◆ **作業内容**
以下の知事会見記録のうち、「令和7年5月30日知事会見記録」から「ただきたいと考えております。」までの部分を、両端の語句も含めてそのまま書き写してください。

令和7年5月30日知事会見記録
開催日時
令和7年5月30日10時00分から10時50分まで
会見記録
広聴広報課
ただいまから、記者会見を行います。最初に、知事から発表が4件あります。それでは知事お願いします。
知事
まず、グリーン/ブルーボンドの発行についてです。本県3回目となるグリーン/ブルーボンドを令和7年7月に発行します。発行額は50億円、年限は5年間、満期一括償還を予定しています。これまでに発行したグリーン/ブルーボンドは、県内外の投資家から多くの需要を集め、第5回ESGファイナンス・アワード・ジャパンの環境大臣賞、銀賞を受賞するなど、高い評価をいただいています。グリーン/ブルーボンドは、県民や事業者、市町村を始めとする県内外の様々な主体と協働し、本県におけるGX、グリーントランスフォーメーションを推進するための大きな原動力であり、世界に誇れる豊富な水資源を有する本県が、これを将来世代に引き継ぐ取組を進めていくための重要な財源確保策の一つです。これまで投資いただいた資金については、水産高校の実習船の整備や2,000灯を超える信号機のLED化など多くの事業に活用してきました。今回の発行による調達資金については、大船渡市の林野火災関連事業の一部への活用も見込んでいます。県内外の多くの投資家の皆様にこうした本県の政策理念や取組に共感いただき、グリーン/ブルーボンドの購入を通じて支援いただきたいと考えております。

◆ **データ**
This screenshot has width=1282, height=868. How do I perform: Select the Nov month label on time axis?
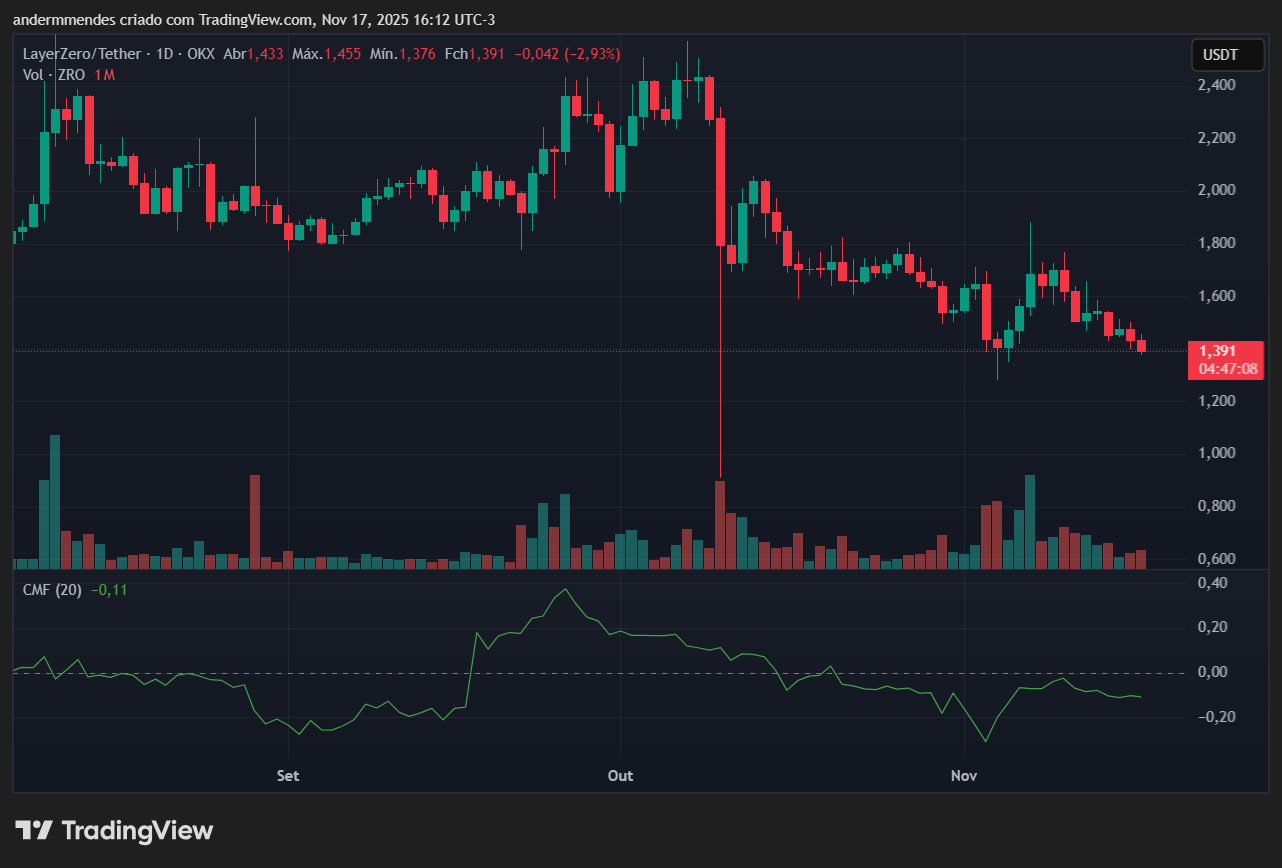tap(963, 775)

==

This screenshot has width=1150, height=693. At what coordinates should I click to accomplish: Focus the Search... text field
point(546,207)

◆ **出力内容**
令和7年5月30日知事会見記録
開催日時
令和7年5月30日10時00分から10時50分まで
会見記録
広聴広報課
ただいまから、記者会見を行います。最初に、知事から発表が4件あります。それでは知事お願いします。
知事
まず、グリーン/ブルーボンドの発行についてです。本県3回目となるグリーン/ブルーボンドを令和7年7月に発行します。発行額は50億円、年限は5年間、満期一括償還を予定しています。これまでに発行したグリーン/ブルーボンドは、県内外の投資家から多くの需要を集め、第5回ESGファイナンス・アワード・ジャパンの環境大臣賞、銀賞を受賞するなど、高い評価をいただいています。グリーン/ブルーボンドは、県民や事業者、市町村を始めとする県内外の様々な主体と協働し、本県におけるGX、グリーントランスフォーメーションを推進するための大きな原動力であり、世界に誇れる豊富な水資源を有する本県が、これを将来世代に引き継ぐ取組を進めていくための重要な財源確保策の一つです。これまで投資いただいた資金については、水産高校の実習船の整備や2,000灯を超える信号機のLED化など多くの事業に活用してきました。今回の発行による調達資金については、大船渡市の林野火災関連事業の一部への活用も見込んでいます。県内外の多くの投資家の皆様にこうした本県の政策理念や取組に共感いただき、グリーン/ブルーボンドの購入を通じて支援いただきたいと考えております。